Keine deutsche Partei verschleißt ihr Führungspersonal so stark wie die Sozialdemokraten. Paradoxerweise kehrte erst unter Sigmar Gabriel Ruhe ein.
Wien/Berlin. Die SPD, ihre Parteichefs und die K-Frage: Das ist eine komplizierte Geschichte, und ohne Turbulenzen lief die Kür des Kanzlerkandidaten seit dem Ende der Ära Brandt nur selten ab. Das hat damit zu tun, dass sich die Sozialdemokraten viel auf ihre Debatten- und Streitkultur zugutehalten – und dass sich die Parteiflügel auf die Kunst der Intrige verstehen. Keine deutsche Partei verschleißt ihr Führungspersonal so stark wie die SPD, was angesichts der Konstanz bei den Christdemokraten noch schwerer ins Gewicht fällt.
Unter Willy Brandt waren die Aufgaben der Führungstroika lang klar festgelegt: Brandt führte die Partei auch nach seiner Demission als Kanzler, Helmut Schmidt die Regierung und Herbert Wehner die Fraktion. Ohne Rivalitäten blieb die Teilung nicht, doch nach Brandts Rücktritt als SPD-Chef 1987 brach der Machtkampf unter den „Brandt-Enkeln“ mit Verzögerung, dafür aber mit voller Wucht aus.
Die 1990er-Jahre waren geprägt von Animositäten zwischen Oskar Lafontaine, Gerhard Schröder und Rudolf Scharping. Lafontaine, der „Napoleon aus dem Saarland“, war 1990 – im Jahr der Wiedervereinigung – bei der Bundestagswahl an Helmut Kohl grandios gescheitert. Die Parteiführung lehnte er allerdings ab. In einer Urwahl votierten die SPD-Mitglieder 1993 für Rudolf Scharping, den Ministerpräsidenten aus Rheinland-Pfalz. Doch Lafontaine putschte mit dem linken Flügel 1995 beim Mannheimer Parteitag gegen Scharping. Über Nacht wurde er Parteichef und legte den Keim für künftige Konflikte.
Spaltung durch Lafontaine
Als es 1998 um die Frage des Spitzenkandidaten ging, schlug Schröder – der populäre Ministerpräsident aus Niedersachsen – Lafontaine aus dem Feld. Schröder berief Lafontaine nach der Abwahl Kohls als Finanzminister in seine Regierung. Ihn hielt es jedoch nicht einmal ein halbes Jahr im Amt: Im Streit um die Finanzpolitik der rot-grünen Koalition schmiss er alles hin, zog sich ins saarländische Exil zurück, um sich im Streit um die Agenda 2010 in der Sozialpolitik als linker Volkstribun an die Spitze der Protestbewegung zu setzen. Darin wurzelt die Abspaltung eines Teils des linken Flügels, die in der Fusion mit der postkommunistischen PDS um Gregor Gysi mündete. Es kostete Schröder 2005 die Wiederwahl und beschleunigte den Abstieg der SPD als Volkspartei. Die friktionsfreie Arbeitsteilung zwischen Regierungschef Schröder und Parteichef Franz Müntefering konnte dies nicht verhindern.

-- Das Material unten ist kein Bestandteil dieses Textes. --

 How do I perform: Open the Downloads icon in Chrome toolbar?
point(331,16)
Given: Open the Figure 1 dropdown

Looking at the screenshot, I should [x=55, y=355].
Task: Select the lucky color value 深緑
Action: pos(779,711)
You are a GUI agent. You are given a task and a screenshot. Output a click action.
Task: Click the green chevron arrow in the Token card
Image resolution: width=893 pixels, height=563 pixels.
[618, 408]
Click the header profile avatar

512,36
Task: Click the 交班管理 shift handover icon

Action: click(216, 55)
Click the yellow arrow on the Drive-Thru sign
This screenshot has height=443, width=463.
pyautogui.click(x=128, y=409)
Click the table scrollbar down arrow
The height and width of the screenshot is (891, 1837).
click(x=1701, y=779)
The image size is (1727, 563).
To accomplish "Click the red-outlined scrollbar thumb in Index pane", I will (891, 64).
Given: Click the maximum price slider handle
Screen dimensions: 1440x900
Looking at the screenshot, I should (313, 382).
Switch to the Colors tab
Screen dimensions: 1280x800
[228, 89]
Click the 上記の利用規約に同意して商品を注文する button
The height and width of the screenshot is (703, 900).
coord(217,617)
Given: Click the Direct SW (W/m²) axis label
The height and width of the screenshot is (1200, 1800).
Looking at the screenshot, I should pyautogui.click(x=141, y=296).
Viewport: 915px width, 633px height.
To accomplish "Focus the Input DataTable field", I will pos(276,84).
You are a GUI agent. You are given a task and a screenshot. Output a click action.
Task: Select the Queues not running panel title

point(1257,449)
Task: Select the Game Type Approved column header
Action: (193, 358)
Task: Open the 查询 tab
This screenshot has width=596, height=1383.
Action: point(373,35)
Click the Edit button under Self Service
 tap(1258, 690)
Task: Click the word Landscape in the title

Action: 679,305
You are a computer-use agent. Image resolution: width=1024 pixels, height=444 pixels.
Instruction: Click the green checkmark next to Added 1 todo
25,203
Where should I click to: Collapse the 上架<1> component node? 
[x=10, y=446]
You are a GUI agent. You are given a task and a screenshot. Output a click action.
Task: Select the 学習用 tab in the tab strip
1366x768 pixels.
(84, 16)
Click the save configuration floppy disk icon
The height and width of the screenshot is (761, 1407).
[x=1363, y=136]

Als Parteichef blieb der gesundheitlich angeschlagene Hoffnungsträger Matthias Platzeck ein Intermezzo. Kurt Beck übernahm als mächtiger rheinland-pfälzischer Landesfürst 2006 das Kommando in der SPÖ. Überfordert vom Spagat zwischen Mainz und Berlin und verhöhnt als Provinzpolitiker blieb er in der Bundespolitik ein Fremdkörper. Nach einem Putsch der Machtclique um Ex-Vizekanzler Müntefering, die 2008 Außenminister Frank-Walter Steinmeier zum Spitzenkandidaten kürte, kehrte paradoxerweise erst unter Sigmar Gabriel Ruhe in der Partei ein. Die Kanzlerkandidatur traute sich Gabriel indessen weder 2013 noch heuer zu. Vor vier Jahren hatte er Ex-Finanzminister Peer Steinbrück in die Arena geschickt.
Angela Merkel hat nicht nur ihre CDU-Konkurrenten zermürbt, sondern mehr noch die der SPD.